» STATED GOAL A
Retype the rows starting at the line that contains "Cristiano Ronaldo hints" and continuing through the last row. Include both of those lines.

» PAGE EXCERPT

Preservation Service Awards
Jim Jones - Author of Railroads of West Chester
Railroads of West Chester is a thorough and well researched history of the development and demise of West Chester's railroad system. Mr. Jones traces the railroad's history from the initial 1830 efforts by a group of West Chester's leading citizens to develop a railroad to link West Chester with Philadelphia. The initial railroad was horse drawn and connected to Malvern in 1832. Subsequently, the railroad was expanded and competing railroad companies were formed. By providing transportation links to the outside world, the railroad's development led to expanded manufacturing and commercial activity in West Chester. It also brought West Chester into close contact with the cultural developments in America's urban centers. At one time, West Chester was served by two completely separate railroads linking the Borough to Philadelphia. Eventually, both railroads were owned and operated by the Pennsylvania Railroad. The book also documents the events leading to the loss of railroad service to West Chester. Mr. Jones' writing is concise, but contains many historical references and details. The book is carefully researched with detailed citations documenting referenced articles, sources, and consulted archives. Jim's extensive research and accessible writing style allow the reader to understand the railroads' issues, events, and impacts on West Chester, over time. One of Mr. Jones' most important contributions is his documentation of the physical elements of the railroads and facilities associated with them. He provides numerous maps, along with modern photos illustrating remaining railroad structures, features, and track alignments. Utilizing the maps and documents presented in the book, the route of the original north-eastern railroad can be toured by car between West Chester and Malvern. The book also contains information on the activities of the current West Chester Railroad Company, which runs excursion trains to the historic railroad station at Glen Mills. This is an important and informative book, documenting a critical piece of West Chester's history.

» PROVIDED DATA
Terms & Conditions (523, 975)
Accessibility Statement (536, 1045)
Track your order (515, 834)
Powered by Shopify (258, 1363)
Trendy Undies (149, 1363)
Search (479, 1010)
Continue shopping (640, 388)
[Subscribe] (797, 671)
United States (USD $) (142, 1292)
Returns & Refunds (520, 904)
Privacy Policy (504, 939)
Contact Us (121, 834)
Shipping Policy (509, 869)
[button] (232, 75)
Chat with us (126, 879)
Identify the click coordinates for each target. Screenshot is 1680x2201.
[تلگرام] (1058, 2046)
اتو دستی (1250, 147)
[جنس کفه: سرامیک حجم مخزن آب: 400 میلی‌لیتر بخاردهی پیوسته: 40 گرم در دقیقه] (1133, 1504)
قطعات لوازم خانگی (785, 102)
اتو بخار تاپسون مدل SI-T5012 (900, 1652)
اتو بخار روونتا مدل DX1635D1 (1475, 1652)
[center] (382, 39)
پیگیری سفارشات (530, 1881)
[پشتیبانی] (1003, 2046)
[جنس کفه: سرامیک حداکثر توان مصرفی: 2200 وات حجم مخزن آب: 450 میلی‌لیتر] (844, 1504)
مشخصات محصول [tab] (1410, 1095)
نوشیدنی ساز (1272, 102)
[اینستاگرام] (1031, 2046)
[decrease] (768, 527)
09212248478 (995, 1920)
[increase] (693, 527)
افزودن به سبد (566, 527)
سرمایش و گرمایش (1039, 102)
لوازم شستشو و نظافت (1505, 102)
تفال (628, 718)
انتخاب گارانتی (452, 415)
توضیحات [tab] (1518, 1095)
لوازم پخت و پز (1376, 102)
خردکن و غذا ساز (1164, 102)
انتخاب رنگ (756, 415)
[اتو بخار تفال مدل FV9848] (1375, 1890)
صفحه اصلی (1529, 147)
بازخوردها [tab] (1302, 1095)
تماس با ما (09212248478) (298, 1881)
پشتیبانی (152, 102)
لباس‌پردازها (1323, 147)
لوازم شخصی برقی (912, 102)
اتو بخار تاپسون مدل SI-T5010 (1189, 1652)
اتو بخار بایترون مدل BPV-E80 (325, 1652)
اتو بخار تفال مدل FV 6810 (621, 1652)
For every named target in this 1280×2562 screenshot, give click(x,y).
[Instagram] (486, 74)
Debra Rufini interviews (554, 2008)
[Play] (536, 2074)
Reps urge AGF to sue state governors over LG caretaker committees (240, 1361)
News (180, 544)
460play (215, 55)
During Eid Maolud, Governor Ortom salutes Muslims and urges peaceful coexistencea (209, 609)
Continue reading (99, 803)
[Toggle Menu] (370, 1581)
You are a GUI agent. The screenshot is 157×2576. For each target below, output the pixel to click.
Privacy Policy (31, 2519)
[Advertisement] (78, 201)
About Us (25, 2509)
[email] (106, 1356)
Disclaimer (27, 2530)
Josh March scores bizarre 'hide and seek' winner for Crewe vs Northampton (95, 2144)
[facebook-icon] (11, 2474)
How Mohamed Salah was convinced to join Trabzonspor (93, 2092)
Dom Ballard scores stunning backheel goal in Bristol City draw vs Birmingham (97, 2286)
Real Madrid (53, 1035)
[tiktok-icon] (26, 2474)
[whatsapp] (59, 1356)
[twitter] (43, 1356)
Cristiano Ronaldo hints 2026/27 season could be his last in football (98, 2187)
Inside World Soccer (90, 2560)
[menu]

» STATED GOAL B
In the award text about the book on West Chester's railroads, which place was the first horse-drawn railroad connected to in 1832?

» WORKED ANSWER A
Cristiano Ronaldo hints 2026/27 season could be his last in football (98, 2187)
Inside World Soccer (90, 2560)
[menu]

» WORKED ANSWER B
Malvern